─── Source information

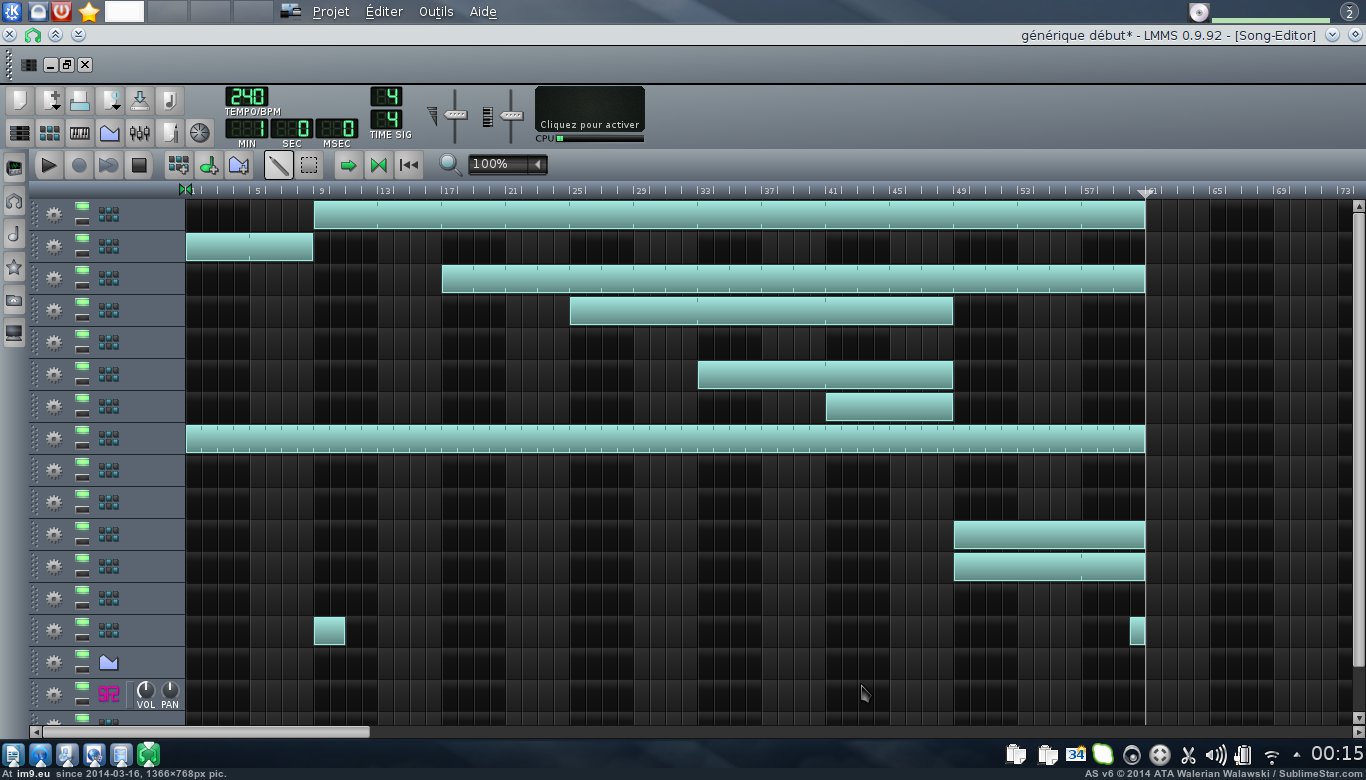Toggle solo button on second track

pos(81,253)
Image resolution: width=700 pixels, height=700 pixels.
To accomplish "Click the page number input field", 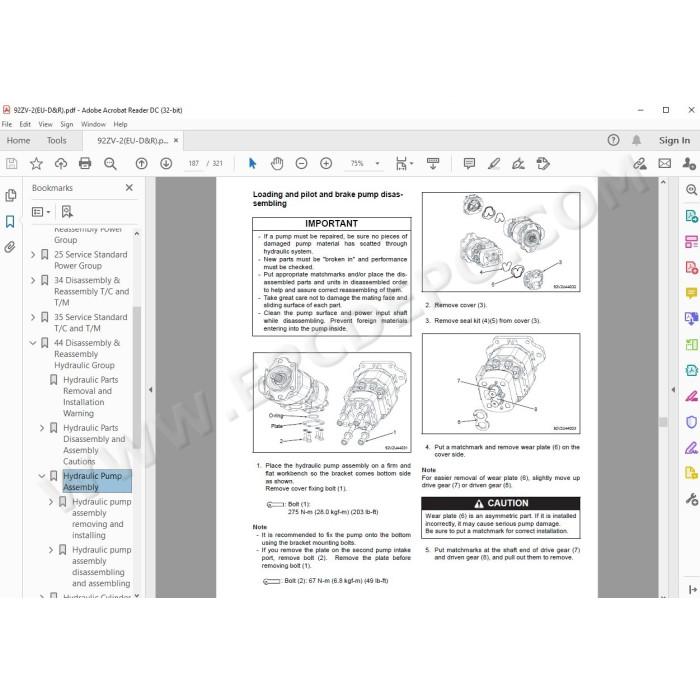I will click(193, 163).
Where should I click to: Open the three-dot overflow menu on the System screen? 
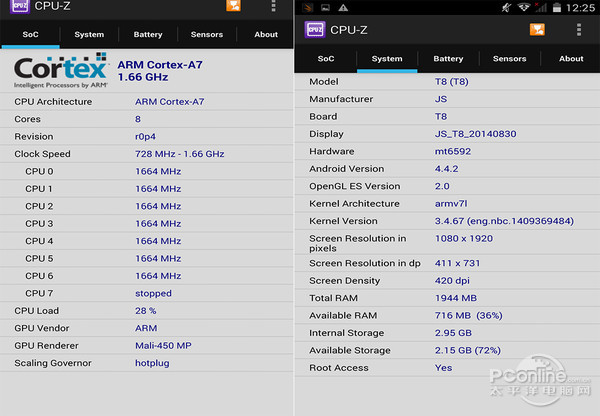pyautogui.click(x=579, y=29)
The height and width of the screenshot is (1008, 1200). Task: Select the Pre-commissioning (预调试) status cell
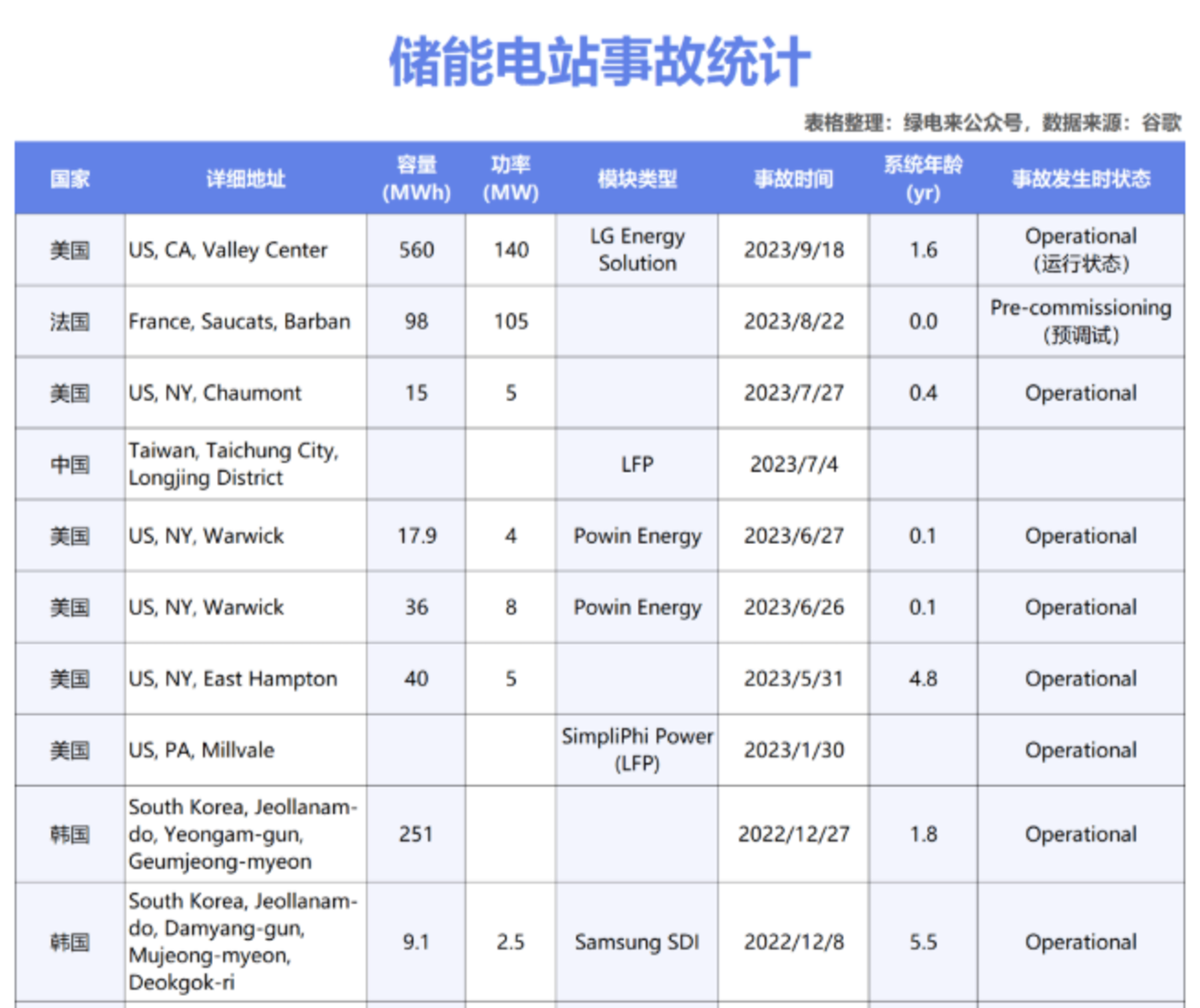(x=1081, y=321)
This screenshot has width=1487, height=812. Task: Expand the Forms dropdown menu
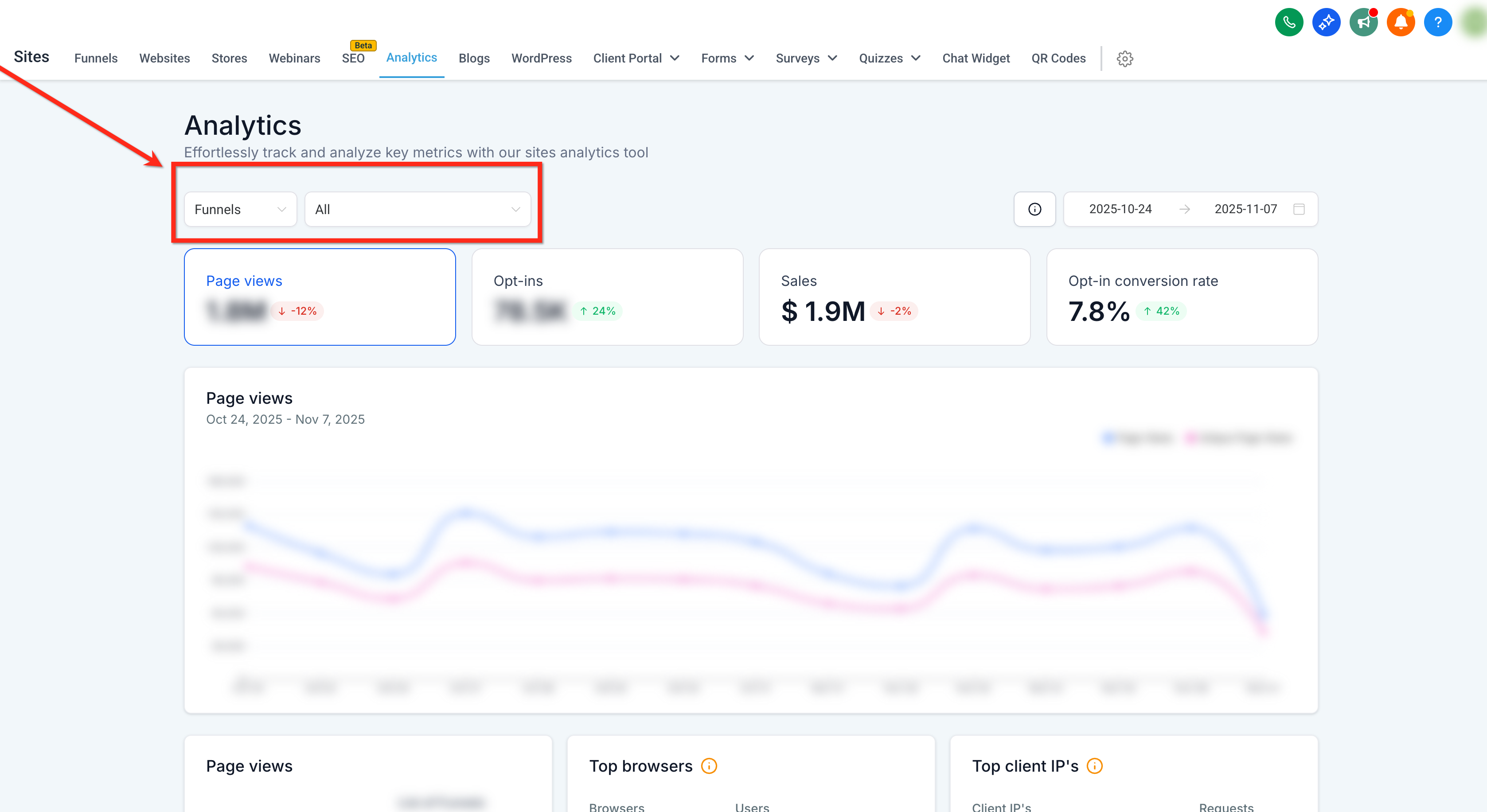(x=727, y=59)
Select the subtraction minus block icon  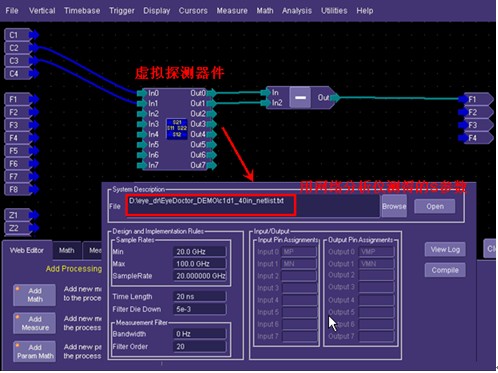point(300,98)
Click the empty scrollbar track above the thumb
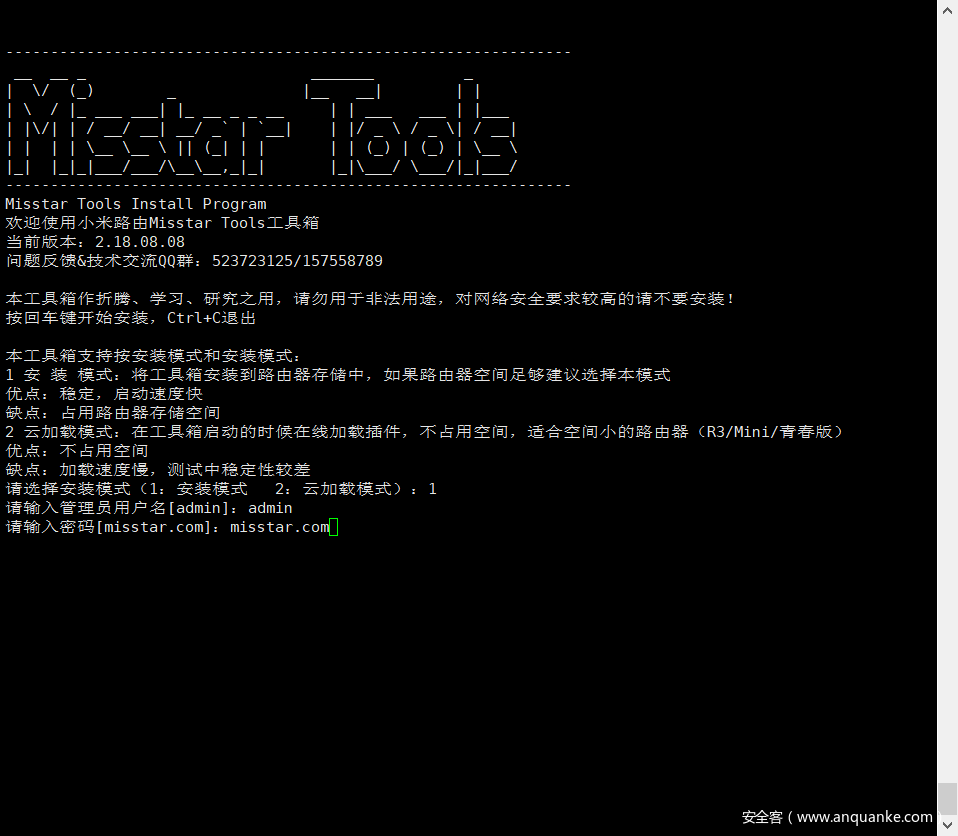The image size is (958, 836). 947,400

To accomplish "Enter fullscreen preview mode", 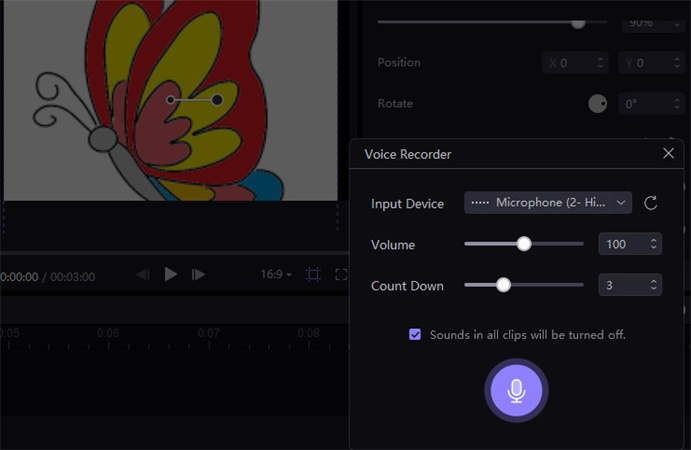I will click(341, 274).
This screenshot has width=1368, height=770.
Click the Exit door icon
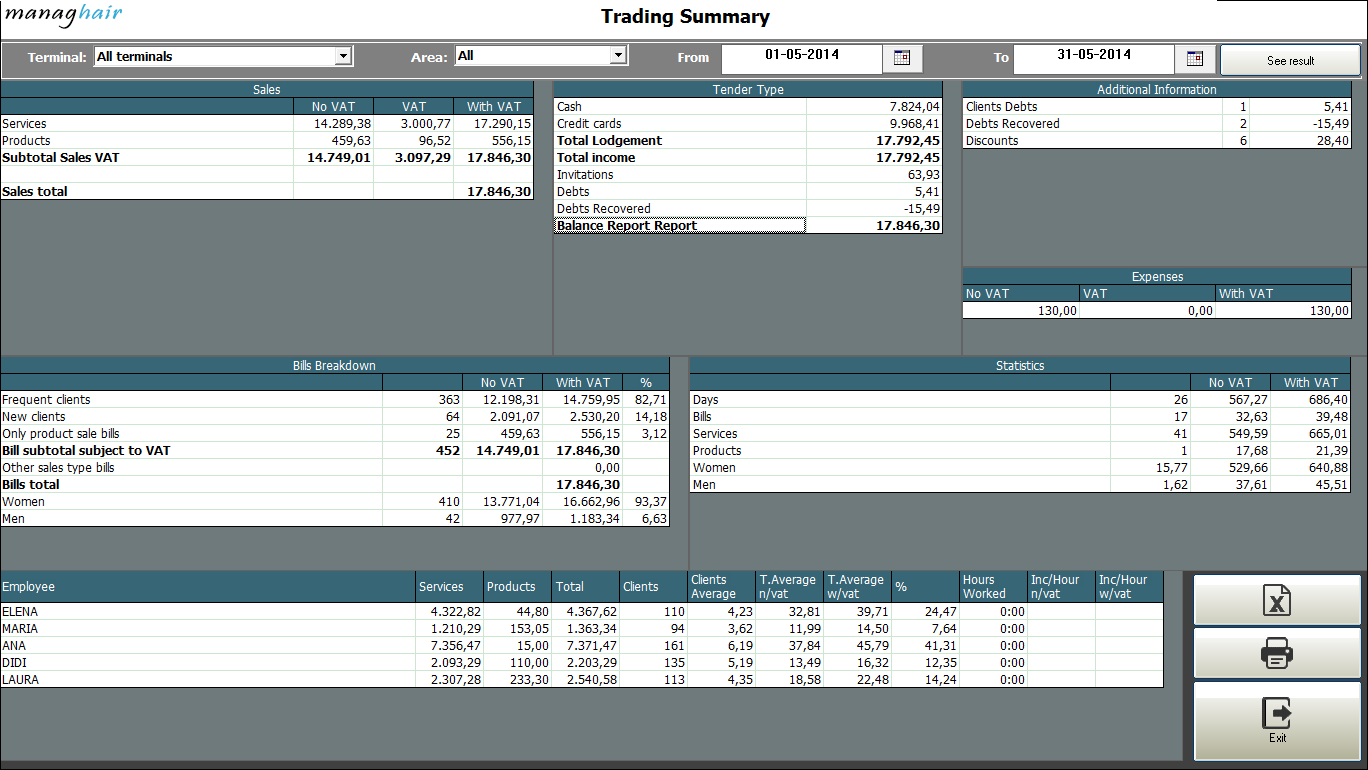pos(1277,714)
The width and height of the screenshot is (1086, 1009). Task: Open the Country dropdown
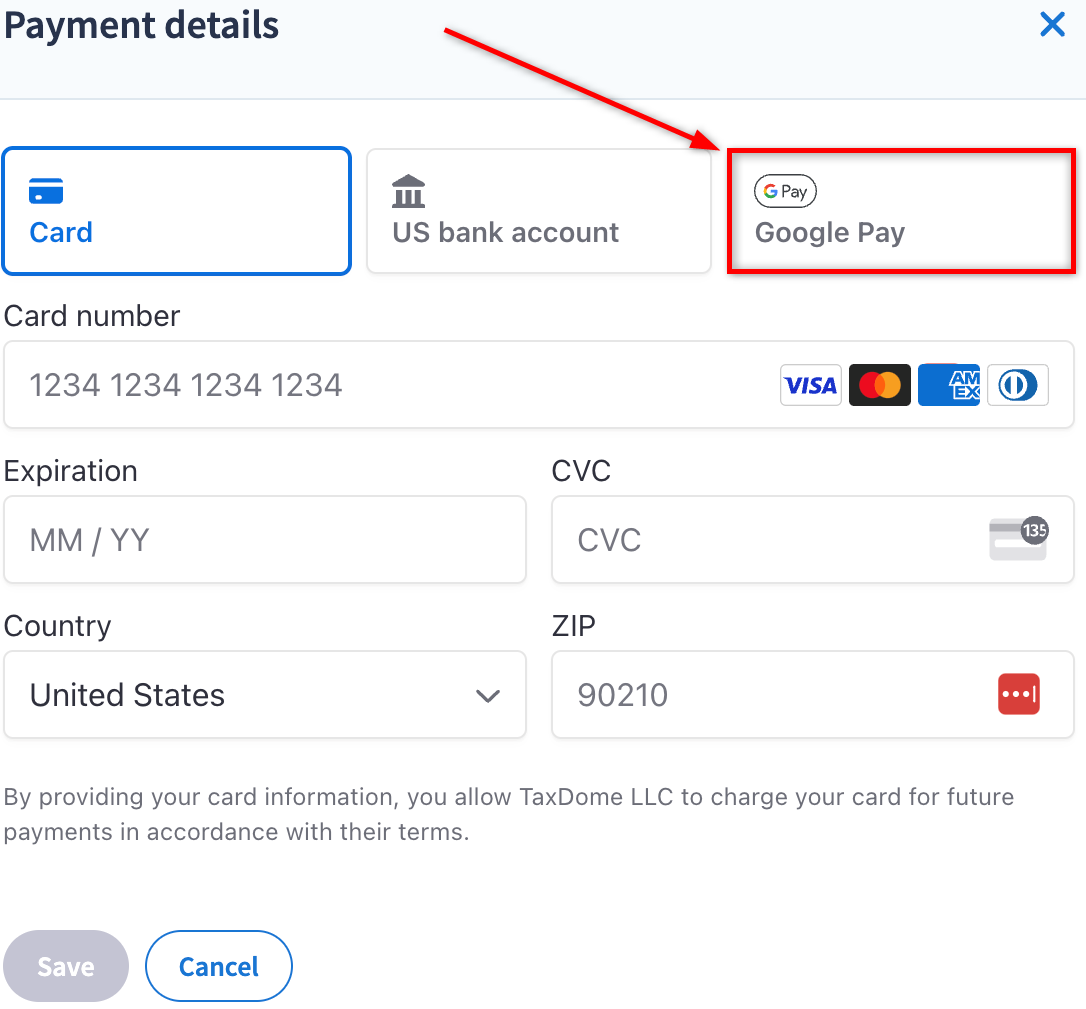click(265, 695)
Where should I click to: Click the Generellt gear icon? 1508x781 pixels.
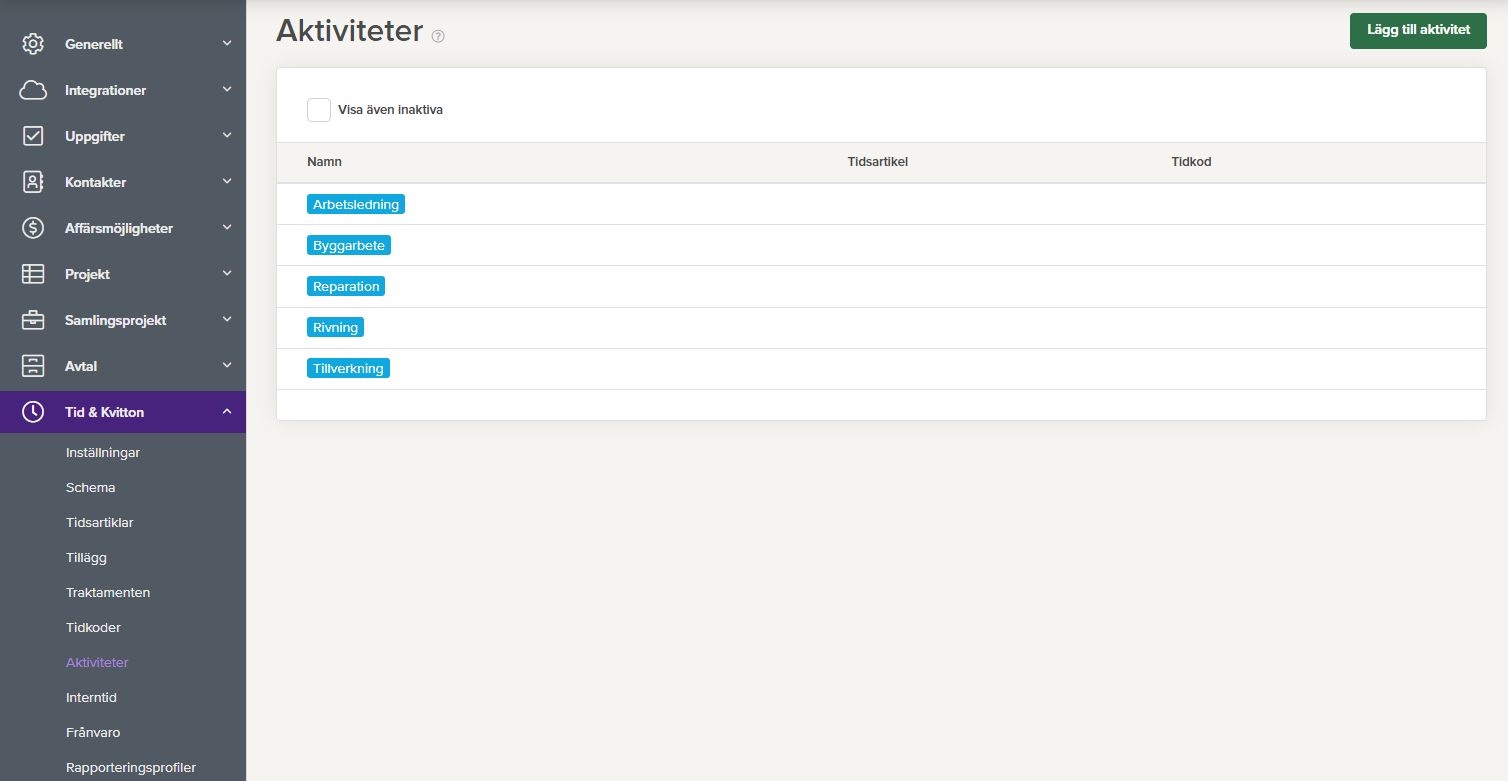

──────

What to work on: Going through the entries, return every line holding the word "pixels".

Solution to this exercise:
Image resolution: width=700 pixels, height=700 pixels.
Where should I click to: Click the Generellt gear icon? 1508x781 pixels.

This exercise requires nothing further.